--- START SUPPLIED TEXT ---

The Easel

12th March 2024

Essay: Between machine and eye

Photography has, at times, struggled to be taken seriously as a form of high art. Point-and-click capabilities have democratised the medium – anyone can take a picture, right?  As if to make this image problem worse, the acclaimed Lee Friedlander says he doesn’t have any great ideas. Why then are his images utterly compelling?

Asking “exactly how much [an image] was an accident or not misses the point. Friedlander knows how to look when something interesting is happening. He trusts himself to point the camera and click. Why is he so much better at doing this than most of us? It’s impossible to say. The genius of Friedlander’s photography is to let the camera have its own ideas.”

The meteoric rise of Angelica Kauffman RA

Arriving in London in 1766, Kauffman quickly became famous; ambitious, skilled at using “women’s power” while remaining “brilliantly unthreatening”. Such was her eminence that she was one of just two female founders of the Royal Academy. Admirable, but what about her art? It noticeably gets little coverage in a number of reviews, and one critic explains why. “[Her style] was theatricality … her figures pose with all the subtlety of street signs. [Her art] is frictionlessly fashionable”.

How Peter Blake makes his sculptures Pop

Years before Warhol, Pop had emerged (in name and form) in Britain. Blake was an early figure, notable for his record album sleeves and his sculpture. He “slyly” juxtaposes high and low culture – Beethoven standing next to Elvis, or Hogarth prints next to comics. These works don’t cluster around a single narrative but rather “a proliferation of speculative anecdotes [such as] where are the Disney princesses going?” His work may not be heavily intellectual but is “as delightful as an anecdote can be.”

Resident Aliens: A Brief History of Videogames and Fine Art

Videogame art is emerging! The convergence of art and video is evidenced by the video works of Bill Viola and by London’s Victoria and Albert Museum having held a videogame retrospective. This writer certainly hopes for such a convergence because it will help dilute the rampant exclusivity of the art world. She then backs off that utopian thought. Still, this piece usefully surveys a rich online world, some annoying jargon notwithstanding.

--- END SUPPLIED TEXT ---

■ **REQUIRED ACTIONS**:
(1) According to The Easel, in what year did Angelica Kauffman arrive in London?
(2) List every section heading that appears under the date in The Easel.

--- START SUPPLIED DATA ---

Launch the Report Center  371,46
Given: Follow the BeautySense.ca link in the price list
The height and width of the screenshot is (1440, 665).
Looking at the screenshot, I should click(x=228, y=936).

--- END SUPPLIED DATA ---

■ **EXERCISE RESPONSES**:
(1) 1766

(2)
- Essay: Between machine and eye
- The meteoric rise of Angelica Kauffman RA
- How Peter Blake makes his sculptures Pop
- Resident Aliens: A Brief History of Videogames and Fine Art